WILLIAM PIERSON, Plaintiff in Error,

v.

THE PEOPLE OF THE STATE OF NEW YORK, Defendants in Error.

New York Court of Appeal

January 13, 1880

Argued Dec. 10, 1879.

Page 425

COUNSEL

James Wood, for plaintiff in error. The prisoner could not lawfully withdraw his challenge to the array after it had been sustained by the court. (Lord Dacres Case, Kelyng's R., 59; 1 Woodeson, 346; 3 Inst., 30; People v. Cancemi, 7 Abb., 271; 18 N.Y. 128; Rex v. Williams, Russ. & Ryan's C. C. R., 224; Pfeiffer v. Comm., 3 Harris [Penn.], 468; Rex v. Wolf, 1 Chit., 401; 18 Eng. C. L., 115; Comm. v. Canfield, Thatcher's Cr. Cas., 510; Stevens v.

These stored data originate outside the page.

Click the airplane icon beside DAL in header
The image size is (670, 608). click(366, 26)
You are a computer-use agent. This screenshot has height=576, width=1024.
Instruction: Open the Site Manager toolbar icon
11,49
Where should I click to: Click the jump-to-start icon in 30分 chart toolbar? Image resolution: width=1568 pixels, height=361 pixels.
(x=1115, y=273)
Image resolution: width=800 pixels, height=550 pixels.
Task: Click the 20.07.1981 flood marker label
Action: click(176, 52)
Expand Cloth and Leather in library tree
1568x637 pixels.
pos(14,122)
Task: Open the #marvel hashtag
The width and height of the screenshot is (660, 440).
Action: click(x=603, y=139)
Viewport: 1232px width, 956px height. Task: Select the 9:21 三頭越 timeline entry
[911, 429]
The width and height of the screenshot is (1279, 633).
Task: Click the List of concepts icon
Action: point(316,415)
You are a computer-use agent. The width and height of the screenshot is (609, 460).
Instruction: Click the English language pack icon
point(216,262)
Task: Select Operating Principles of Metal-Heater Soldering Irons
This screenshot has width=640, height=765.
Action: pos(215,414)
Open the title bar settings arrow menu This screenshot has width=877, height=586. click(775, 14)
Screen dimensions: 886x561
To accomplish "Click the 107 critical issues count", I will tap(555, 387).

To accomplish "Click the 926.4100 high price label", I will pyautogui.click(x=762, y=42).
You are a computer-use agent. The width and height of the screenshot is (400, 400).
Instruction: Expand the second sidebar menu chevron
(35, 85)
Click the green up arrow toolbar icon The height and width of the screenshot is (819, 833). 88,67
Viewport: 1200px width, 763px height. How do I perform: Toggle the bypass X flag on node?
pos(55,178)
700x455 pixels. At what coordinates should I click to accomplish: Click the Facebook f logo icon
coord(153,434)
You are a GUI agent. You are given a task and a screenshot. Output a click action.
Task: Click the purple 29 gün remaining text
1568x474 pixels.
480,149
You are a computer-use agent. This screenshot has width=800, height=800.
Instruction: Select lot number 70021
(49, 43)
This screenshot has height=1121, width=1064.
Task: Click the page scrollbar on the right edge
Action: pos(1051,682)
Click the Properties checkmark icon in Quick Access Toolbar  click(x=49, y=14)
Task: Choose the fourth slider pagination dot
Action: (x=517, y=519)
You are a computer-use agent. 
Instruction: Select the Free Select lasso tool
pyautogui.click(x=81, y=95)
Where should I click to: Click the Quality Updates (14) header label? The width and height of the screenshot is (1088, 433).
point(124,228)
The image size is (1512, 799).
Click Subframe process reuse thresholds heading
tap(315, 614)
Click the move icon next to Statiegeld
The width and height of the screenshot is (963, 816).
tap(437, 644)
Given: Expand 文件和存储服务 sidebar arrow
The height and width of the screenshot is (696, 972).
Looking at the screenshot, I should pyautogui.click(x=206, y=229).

People, 10 N.Y. 549; McCloskey v. People, 5 Park. Cr. R., 308; 1 Sellon's Pr., 477; People v. McKay, 18 J. R., 212; State v. Williams, 1 Rich., 188; People v. Monaghan, 1 Park. Cr. R., 570.) The court erred in overruling the objection to the facts testified to by the physician Coe as privileged communications. (2 R. S., 406, m. p. § § 72, 73; Code of Civil Procedure, § § 833, 834, 835, 836; People v. Stout, 3 Park. Cr. R., 670; Wilson v. Rastall, 4 T. R., 753; Rex v. Withers, 2 Camp., 578; Bank of Utica v. Messereau, 3 Barb. Ch., 592; Parker v. Carter, 4 Mumf. R., 273; Greenl. Ev., 278; 1 Edw. Ch., 439; 4 Paige, 460; 14 Wend., 637, 641; Eddington v. Mut. L. Ins. Co. of N.Y. 5 Hun, 1; 67 N.Y. 185; Dilleber v. Home L. Ins. Co., 69 Id., 256; Jackson v. Lewis, 17 J. R., 475; McClusky v. Cromwell, 11 N.Y. 601; Newell v. People, 7 Id., 97.) It was error to overrule the objection to the question to the clergyman from Michigan as it tended to prove another crime than the one charged in the indictment. (Colman v. People, 55 N.Y. 81; People v. Hopson, 1 Den., 574; Rosenweig v. People, 63 Barb., 635.)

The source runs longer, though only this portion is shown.